ECLI:NL:GHAMS:2019:569
Gerechtshof Amsterdam
- Hoger beroep
- Rechtspraak.nl
Niet-ontvankelijkheid in hoger beroep van verdachte in strafzaak
In deze zaak heeft het gerechtshof Amsterdam op 25 februari 2019 uitspraak gedaan in hoger beroep tegen een vonnis van de politierechter in de rechtbank Noord-Holland, dat op 15 januari 2018 was gewezen. De verdachte, geboren in 1967, had hoger beroep ingesteld tegen het eerder genoemde vonnis. Tijdens de zitting op 11 februari 2019 heeft de raadsvrouw van de verdachte verzocht om de verdachte niet-ontvankelijk te verklaren in het hoger beroep, omdat er geen belang meer zou zijn bij de behandeling van de zaak. De advocaat-generaal steunde dit verzoek en vorderde eveneens dat de verdachte niet ontvankelijk verklaard zou worden.
Het hof heeft geoordeeld dat, nu de verdachte heeft aangegeven het hoger beroep niet te willen handhaven, hij geacht moet worden zijn eerder geformuleerde bezwaren tegen het vonnis in te trekken. Bovendien is er geen rechtens te respecteren belang gebleken dat zou pleiten voor een nader onderzoek van de zaak. Gelet op artikel 416, tweede lid, van het Wetboek van Strafvordering, heeft het hof besloten de verdachte niet-ontvankelijk te verklaren in het ingestelde hoger beroep.

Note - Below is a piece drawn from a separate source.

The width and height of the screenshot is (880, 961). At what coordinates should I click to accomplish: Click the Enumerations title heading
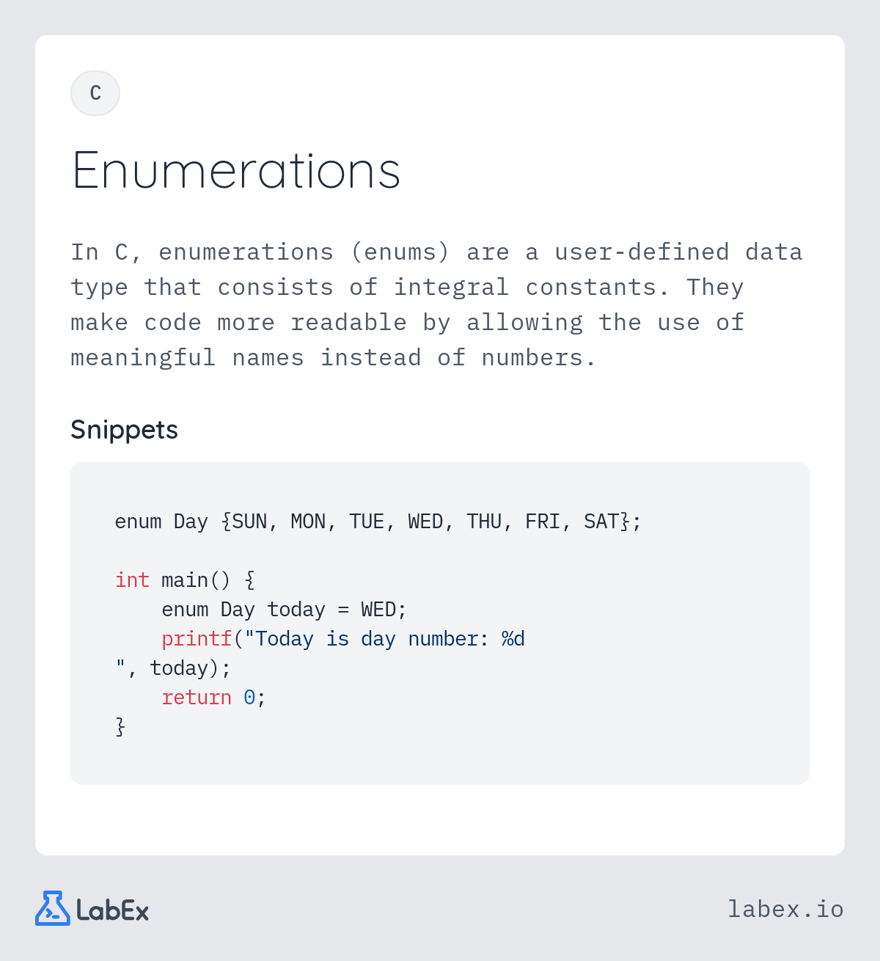236,170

De beslissing van het hof is als volgt: de verdachte wordt niet-ontvankelijk verklaard in het hoger beroep. Dit arrest is uitgesproken op de openbare terechtzitting van het gerechtshof en is ondertekend door de griffier, D. de Jong. Mr. E. van Die was buiten staat om het arrest te ondertekenen.